What needs to be done: The answer must be every line of the records below that contains the word "Given", copied out.

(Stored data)
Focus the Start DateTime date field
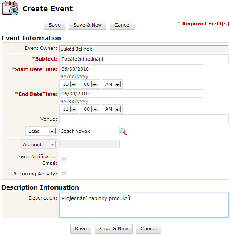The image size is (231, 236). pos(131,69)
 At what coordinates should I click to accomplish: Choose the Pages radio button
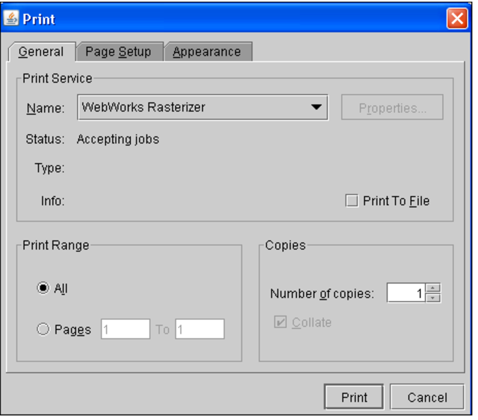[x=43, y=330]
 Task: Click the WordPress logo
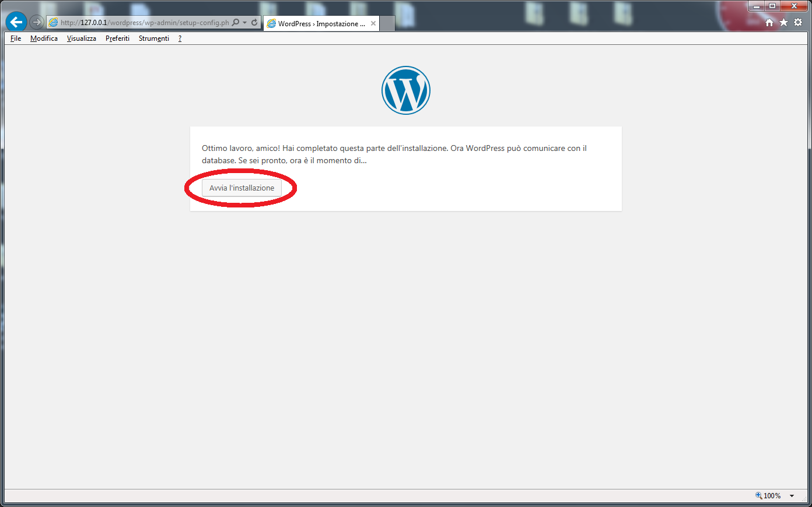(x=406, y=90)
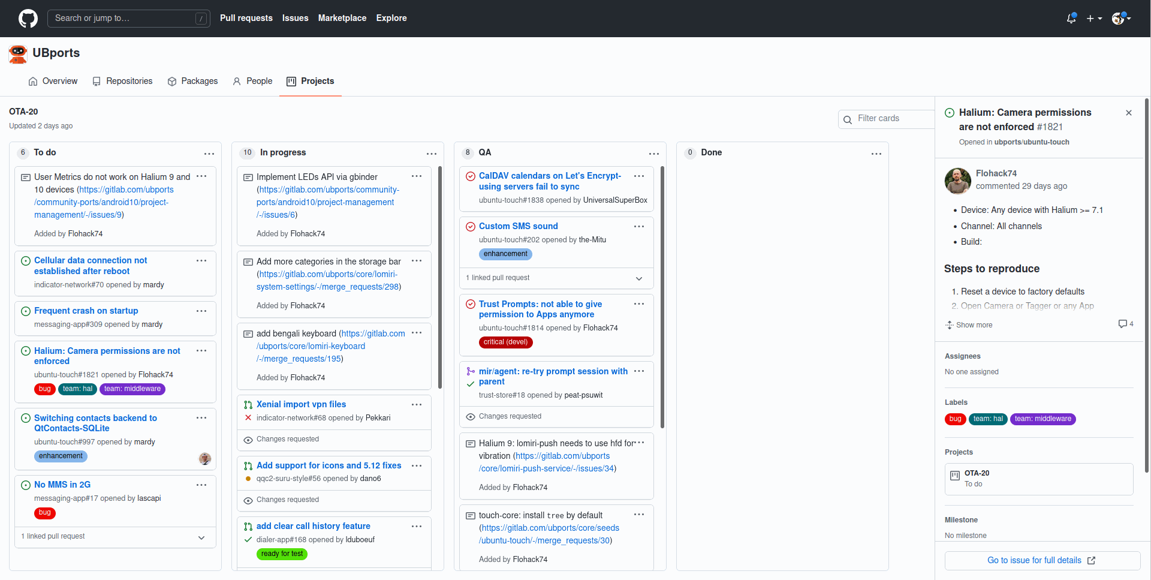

* * *

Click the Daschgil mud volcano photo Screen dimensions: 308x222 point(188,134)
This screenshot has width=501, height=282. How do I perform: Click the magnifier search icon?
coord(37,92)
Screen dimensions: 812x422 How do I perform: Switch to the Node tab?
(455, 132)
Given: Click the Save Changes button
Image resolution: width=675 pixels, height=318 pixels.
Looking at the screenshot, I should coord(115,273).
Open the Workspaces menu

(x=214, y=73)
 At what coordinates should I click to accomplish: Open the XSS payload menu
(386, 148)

...

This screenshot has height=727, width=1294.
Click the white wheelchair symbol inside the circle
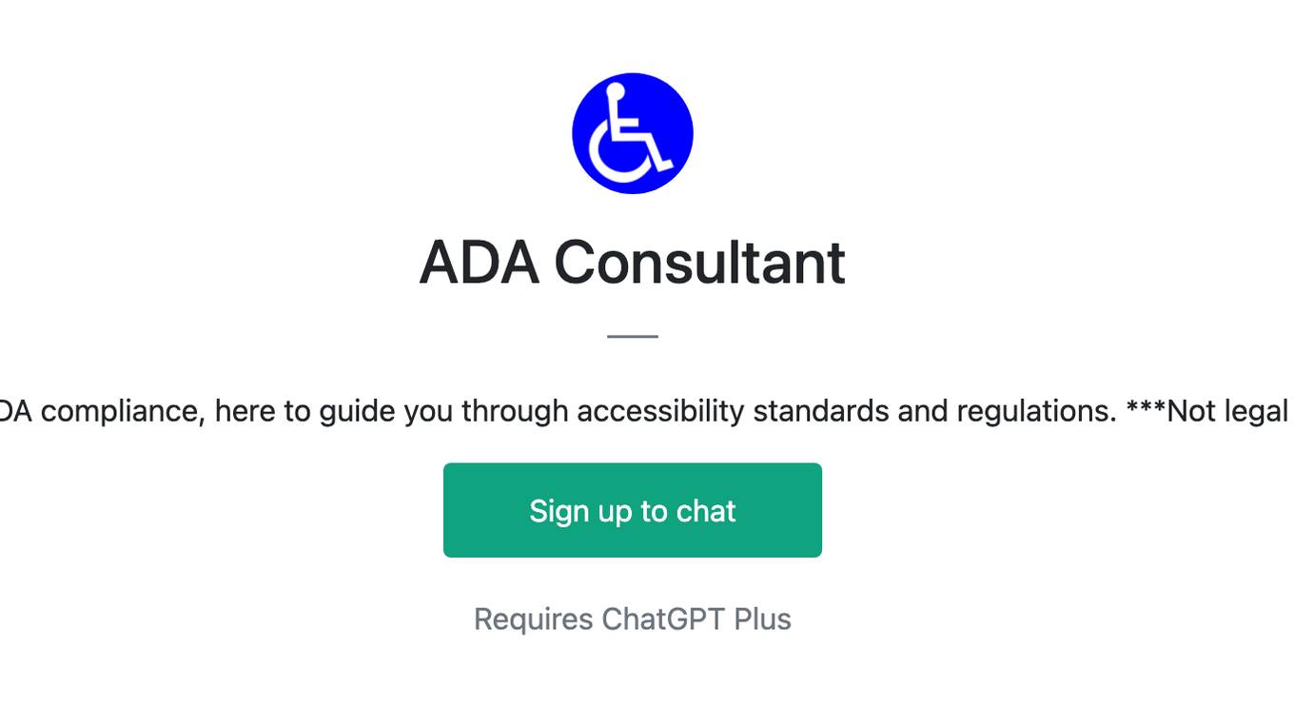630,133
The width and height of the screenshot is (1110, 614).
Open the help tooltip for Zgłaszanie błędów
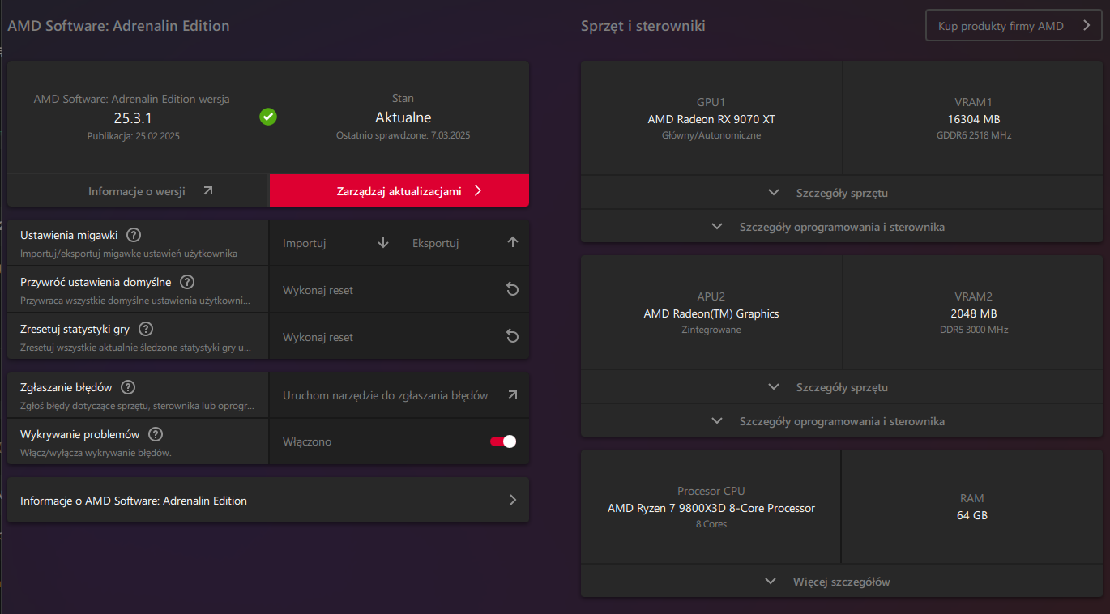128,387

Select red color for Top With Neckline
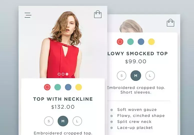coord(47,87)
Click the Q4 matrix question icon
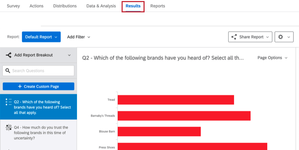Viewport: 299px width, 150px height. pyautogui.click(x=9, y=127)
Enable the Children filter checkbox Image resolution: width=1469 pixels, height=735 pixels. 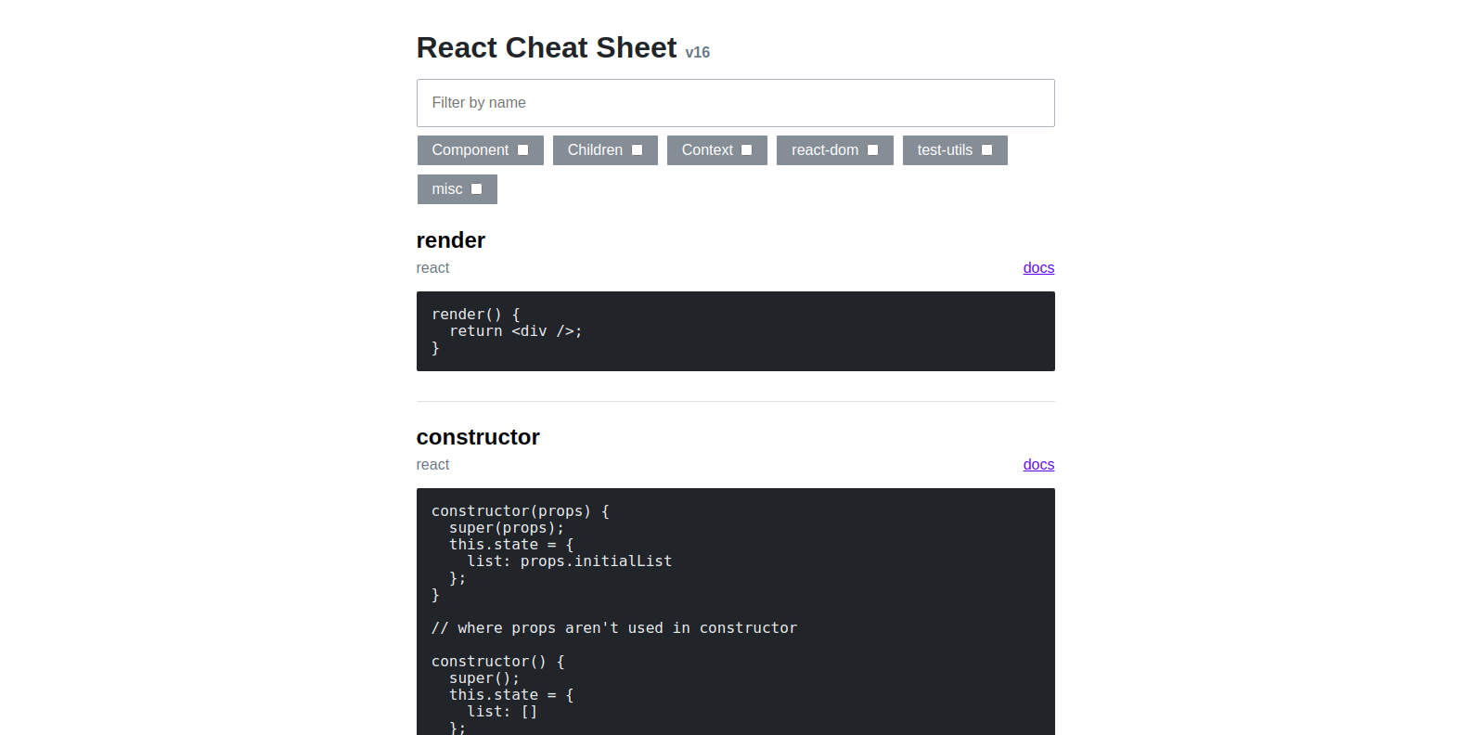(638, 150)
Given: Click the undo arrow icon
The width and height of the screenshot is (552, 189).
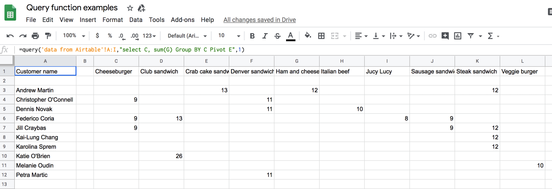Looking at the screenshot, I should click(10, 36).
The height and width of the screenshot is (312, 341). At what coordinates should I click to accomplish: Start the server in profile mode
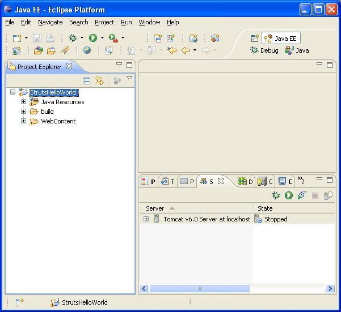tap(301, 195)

Task response:
Given: Click the Save Changes button
Given: Click the undo arrow icon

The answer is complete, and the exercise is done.